First responders painted a horrific picture Monday of second- and third-degree burns that led to the death of Diamondhead, Miss., resident Sherman Sanders, whose wife is on trial here for allegedly pouring a sauce pan of scalding cooking oil over him as he slept.
A police officer and a firefighter who went to the Sanders home early on the morning of July 28, 2006, said they found the retired Navy veteran calm and coherent, even though he had suffered major burns to his head, face, arms, hands and upper body.
Sanders died in an Alabama hospital about a week later. The murder trial of his wife, Edna Mae Sanders, began Tuesday in Hancock County Circuit Court.
“Mr. Sanders was the most severely burned patient that I’ve ever had who was still alive,” Diamondhead Fire Department and emergency medical technician Lt. Michael Munger testified. He said Sanders told him he had been sleeping and awoke to his wife pouring oil over him in bed.
Sanders kept repeating he didn’t know why she did it, Munger said.
Sanders, 53, had been a yeoman in the Navy, a clerical rating. He had more recently worked at Stennis Space Center in a human resources position. He and his wife had reportedly been married only about a year.
Brandon Hendry, a former Hancock County deputy who now works for the state Forestry Commission, testified he was the first to arrive at the Sanders home at 2:18 a.m. that morning. He was responding to a 911 call about a man yelling for help and blowing the horn of a car at 894 Maili Way.
Hendry said he found Sanders in the driveway with the trunk of his car open, saying he was searching for medications. He was dressed in shorts, socks, slippers and no shirt, and had burned skin hanging from his arm and chest area, the first responder said.

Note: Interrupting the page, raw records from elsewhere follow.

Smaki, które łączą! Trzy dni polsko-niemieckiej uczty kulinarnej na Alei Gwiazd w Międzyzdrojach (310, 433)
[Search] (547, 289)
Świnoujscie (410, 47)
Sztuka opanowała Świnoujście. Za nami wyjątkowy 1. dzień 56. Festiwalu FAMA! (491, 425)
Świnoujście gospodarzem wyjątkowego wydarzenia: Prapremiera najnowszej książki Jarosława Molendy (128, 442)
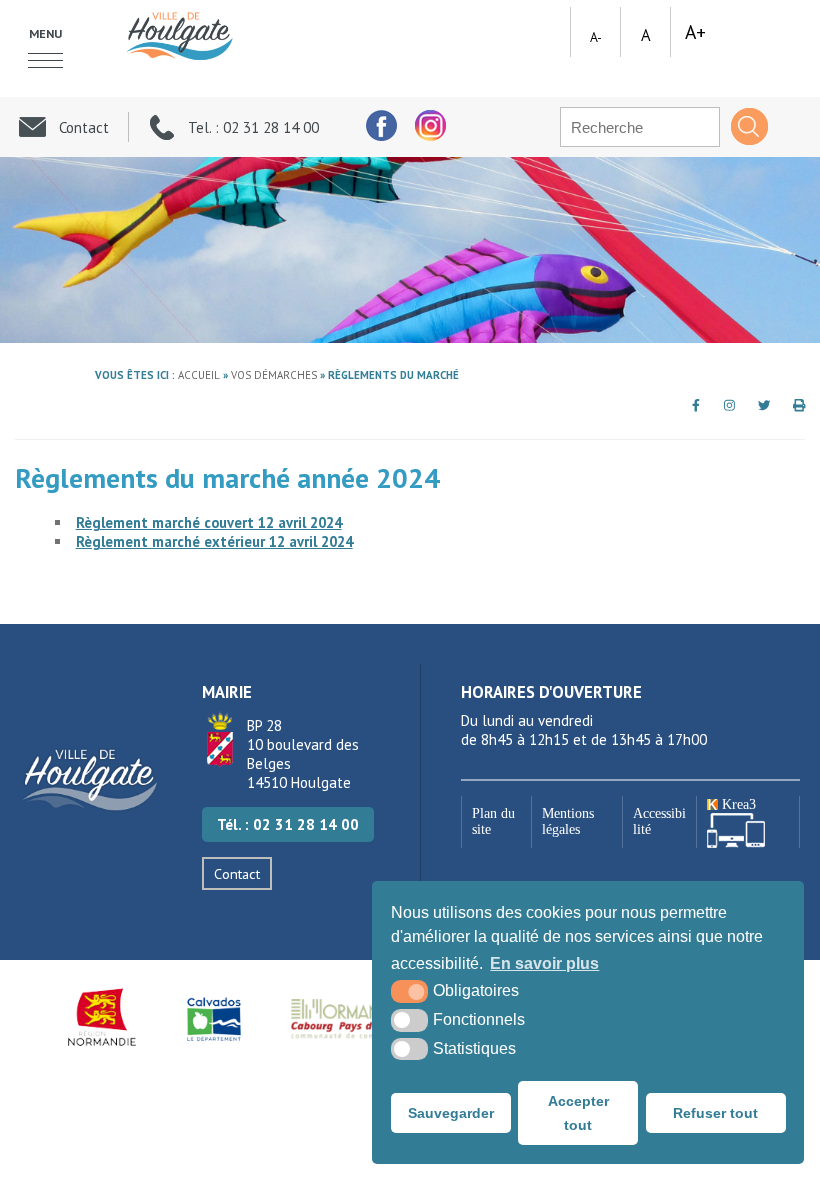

Hendry said he escorted Sanders into the home, and the victim told him he had awakened while being attacked with scalding oil by his wife. There was no one else at the home when he arrived, Hendry said. On a living room end table, the deputy found a one-quart saucepan containing the remnants of boiled oil.
Sheriff’s Investigator Ricky Fayard arrived at the home shortly after 3 a.m. Upon entering the house, he testified Tuesday, he noticed “a strange smell of burnt cooking oil.” And he found more evidence, including a nearly-empty quart bottle of cooking oil in a cabinet, grease stains on the wall of a hallway to the master bedroom, and grease in the bed and on the headboard and wall.
Sanders was evacuated by helicopter to Alabama before dying. Edna Mae Sanders was indicted by a grand jury for committing murder under the “depraved heart” legal provisions. Evidence over why the attack may have occurred has not yet been introduced.
The trial is expected to be concluded this week. Testimony resumes at 9 a.m. today at the Hancock County Governmental Complex on Longfellow Drive in Bay St. Louis.